UK-based The Authentic Food Co. is to close a plant in Ireland due to a lack of profitability, putting more than 100 jobs at risk.
The company was granted permission on Friday (19 October) by the High Court to appoint joint provisional liquidators to the Dundalk-based TAFC Manufacturing Ireland, according to The Irish Times newspaper.
Justice Caroline Costello was told the liquidators had not sought any power to continue trading and the order sought was to ensure an orderly wind-down. “Unfortunately, there does not appear to be any alternative,” Rossa Fanning, a representative for the company, told the judge.
The newspaper said since the firm was founded in 2014, it had only reported one profitable year in 2016-17, when it generated EUR400,000 (US$461,866), and is projected to make a loss in the current financial year of EUR2.6m. As of this month, the company apparently owes EUR3.2m to its UK sister and EUR4.6m to the parent.
A spokesperson for The Authentic Food Co. confirmed to just-food today (22 October) that the Dundalk plant is to close, but added the company’s two other plants in Sharston and Stockport, both in the city of Manchester, are not affected and remain “profitable”.
The Authentic Food Co. had reportedly acquired the business and assets of the Kraft Heinz facility in Dundalk because other companies in the group based in the UK and Germany had reached capacity and there was a need to outsource to another facility, The Irish Times said.
The company had invested EUR1.8m in the facility but ran into problems in 2017 as the cost of raw materials increased EUR500,000 and amid weakness in sterling’s exchange rate against the euro. The insolvency petition stated costs had risen by EUR4.5m.
Then in 2017, a project to develop a new range of frozen ready meals for a key customer ran into technical difficulties, leading to further unbudgeted costs, including extra shifts for employees, the newspaper added. The company then had to invest a further EUR1m in new equipment.

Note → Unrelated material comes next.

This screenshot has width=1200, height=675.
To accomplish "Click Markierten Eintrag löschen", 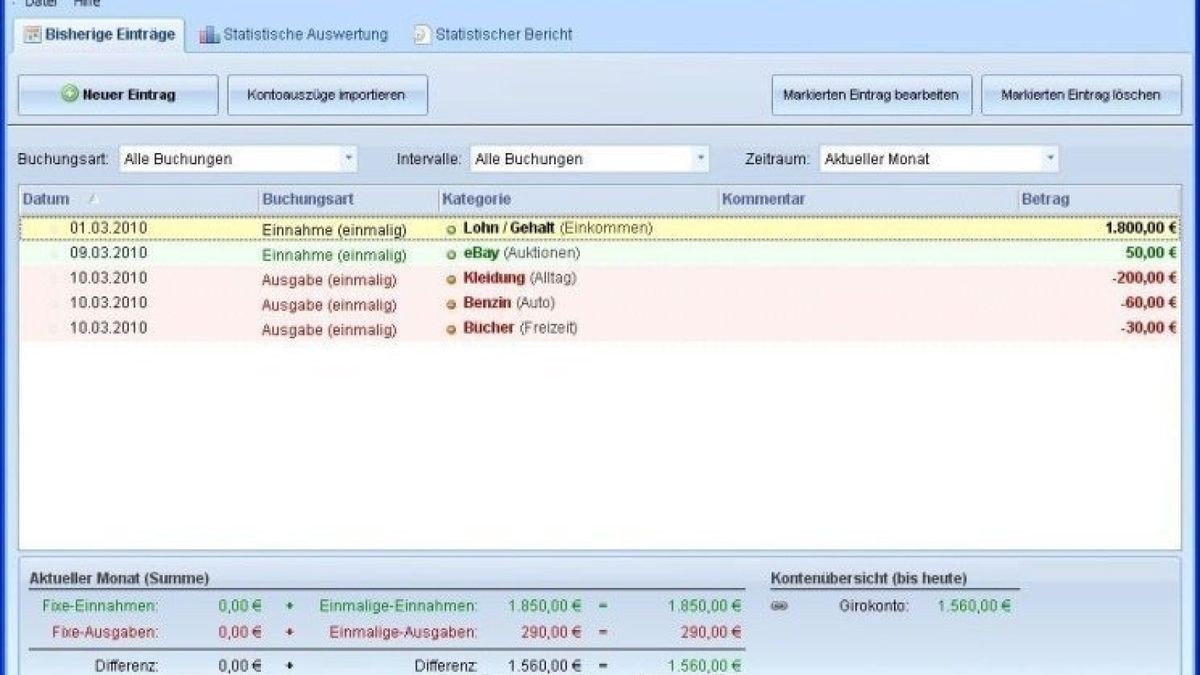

Nik Basran, the managing director of The Authentic Food Co., said in a statement seen by the newspaper: “We have faced some serious business challenges in recent months that have been specific to this site. While we have worked tirelessly to meet those challenges head-on and carried out a comprehensive review of the business to try to find a way to make it profitable over the long term, unfortunately, that has not been possible. We have therefore had no option other than to close the Dundalk facility.”
Trade union Unite, which represents workers at the firm’s plant in Dundalk, has written to Ireland’s minister for business, enterprise and innovation, Heather Humphreys, expressing serious concerns at the decision by the company to close its site without consultation.
Unite’s senior officer in Ireland, Brendan Ogle, said it is a classic case of “shoddy corporate practice”, and he warned that the union would not tolerate such a situation.
He said: “Last year, the Authentic Food Company reported record sales, yet now they have decided to ditch their Dundalk plant leaving around 170 workers high and dry, and potentially leaving the Irish taxpayer to foot the bill for redundancy payments.”
Ken Fennell and James Anderson of Deloitte have been appointed joint provisional liquidators ahead of a court hearing slated for 12 November.